History
The station's original construction permit, for operation on UHF channel 49, was issued by the Federal Communications Commission (FCC) in 1994 under the call letters W49BO; the permit was held by Krypton Broadcasting, who intended to operate the station as a repeater of Birmingham independent station WABM (channel 68). Channel 49 first signed on the air in 1998 as WJRD-LP, broadcasting on UHF channel 49. It originally operated out of studio facilities located on Jug Factory Road in Tuscaloosa, that formerly housed the operations of WDBB (channel 17) until the shutdown of its news department in December 1995. The station became a charter affiliate of Pax TV (now Ion Television) when the network launched on August 31 of that year; in August 1999, WJRD-LP became the secondary Pax TV outlet for the Birmingham–Tuscaloosa–Anniston market, when the network's parent company Paxson Communications (now Ion Media) converted its CBS affiliate in Gadsden, WNAL-TV (channel 44), into a Pax owned-and-operated station under the callsign WPXH-TV.
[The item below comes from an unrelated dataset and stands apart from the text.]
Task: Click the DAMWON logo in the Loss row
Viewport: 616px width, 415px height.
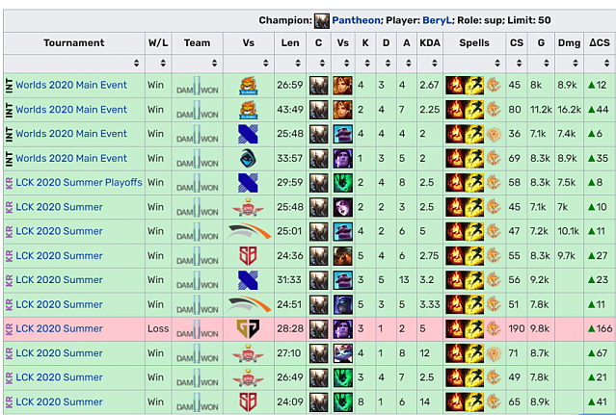Action: coord(197,329)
The University of Alabama acquired WJRD-LP in 2001, as part of a $1 million gift from the family of Alabama Crimson Tide football coach Paul "Bear" Bryant. Once the donation was finalized, the station moved its operations to the University of Alabama campus. In January 2002, its call letters were changed to WVUA-CA (named after the call letters of the university-owned radio station WVUA-FM (90.7)), after its license was upgraded to Class A status; the station subsequently became an affiliate of America One at that time.
In November 2004, Channel 23 LLC filed an application with the FCC to donate full-power station, WLDM (channel 23), to the university. Shortly after that donation was finalized in March 2005, the station's call letters were changed to WUOA (for the University of Alabama), taken from the original call letters of the university-owned Alabama Public Radio station WUAL-FM (91.5); the University of Alabama then converted WUOA into a full-power satellite station of WVUA-CA in order to extend its signal deeper into most of the Birmingham market. In 2006, satellite providers Dish Network and DirecTV both began carrying WVUA-CA as part of their respective lineups of Birmingham area broadcast television stations.
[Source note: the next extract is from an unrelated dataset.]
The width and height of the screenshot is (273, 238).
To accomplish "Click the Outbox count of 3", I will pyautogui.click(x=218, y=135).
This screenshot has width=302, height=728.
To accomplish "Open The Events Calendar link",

In November 2008, WVUA-CA became a part-time affiliate of This TV, while continuing to carry syndicated programming and local newscasts to fill certain time slots during which the station does not air the network's programs (this results in periodic scheduling issues due to the network's movie-dominant schedule, as some films run into time slots where WVUA-CD runs syndicated programs depending on their length or scheduled airtime). Since the station did not carry all of This TV's programming on its main channel nor on one of its subchannels, WVUA-CD was the largest part-time affiliate by market size that did not carry the network's full schedule.
On May 8, 2015, the call sign of the full-power satellite station was changed from WUOA to WVUA. On June 3, 2015, WVUA-CA was granted a license to operate a digital signal on UHF channel 23, and amended its call letters to WVUA-CD.
In October 2020, WVUA's primary affiliation was with Cozi TV. This TV is now on the station's third subchannel.